# Parking Neuschwanstein



## pomme1 (May 19, 2005)

Does anyone know if there is M/H parking available at Neuschwanstein, not overnight, but just as a day visitor?

Thanks in advance.

Roger


----------



## JeanLuc (Jan 13, 2007)

I would imagine there is but when we drove round the castle circuit in July 2010 there was hardly room to swing a Smart car, let alone park a motorhome.


----------



## peejay (May 10, 2005)

If you look in the campsite database there is one that I entered a few years ago. Sorry unableto do a link at the moment but its listed under mh friendly parking.

Pete


----------



## HH66 (Oct 19, 2008)

Yes. We parked there last summer along with dozens of other motorhomes of all nationalities. You pay more for MH parking. Get there early and try to book your ticket in advance - the ticket collection queues are much shorter than those for buying tickets on the day.

┄┄┄┄┄┄

* _DIRECTION_
Please say under what heading peejay's entry in the campsite database is listed, according to the Neuschwanstein parking thread.

* _DATA SECTION_
┄┄┄┄┄┄

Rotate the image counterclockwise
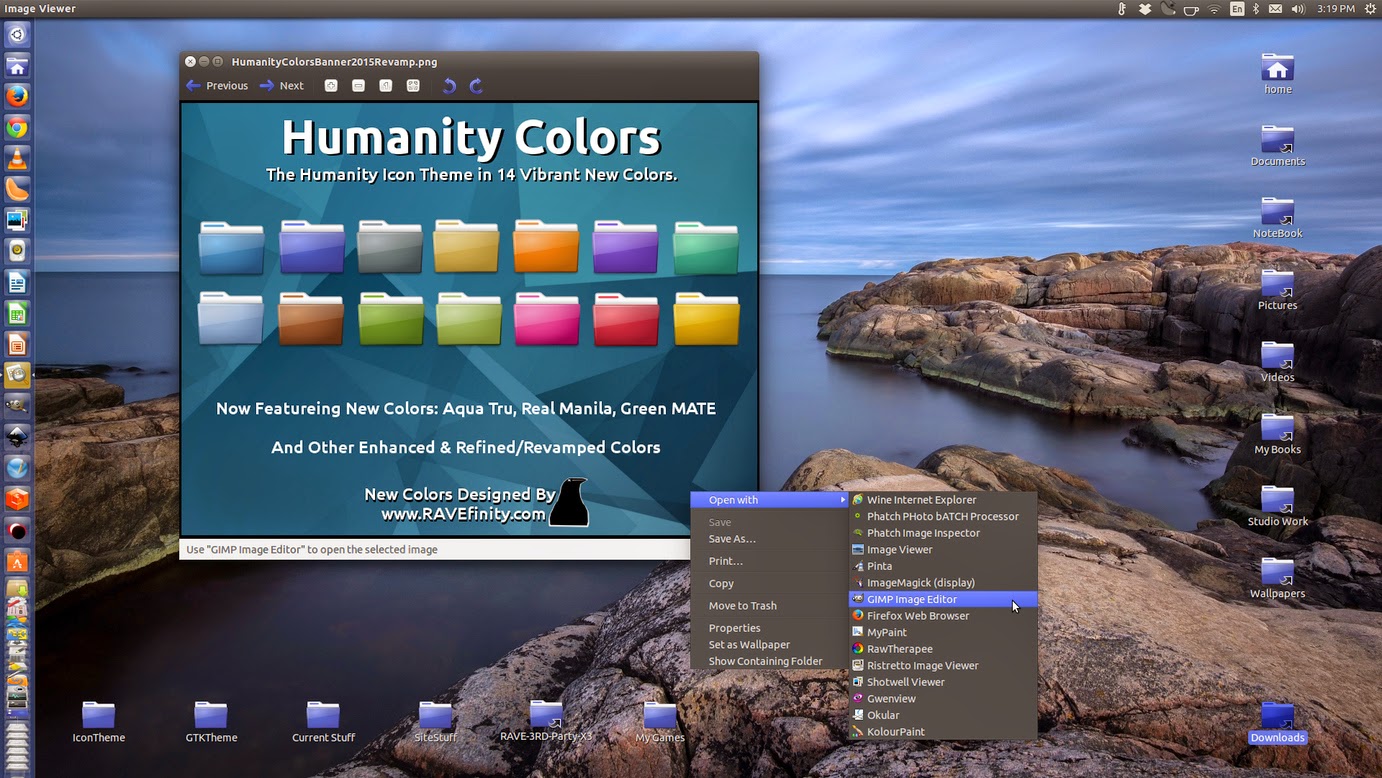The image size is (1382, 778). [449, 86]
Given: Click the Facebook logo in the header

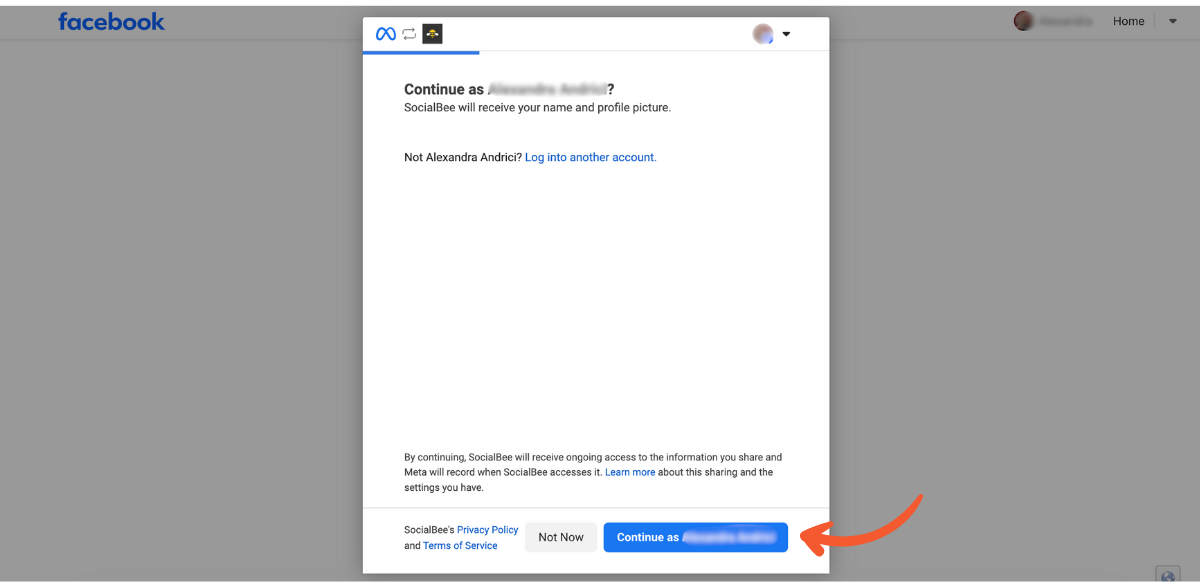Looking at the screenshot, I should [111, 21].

┄┄┄┄┄┄

* _REPLY_
Under MH friendly parking.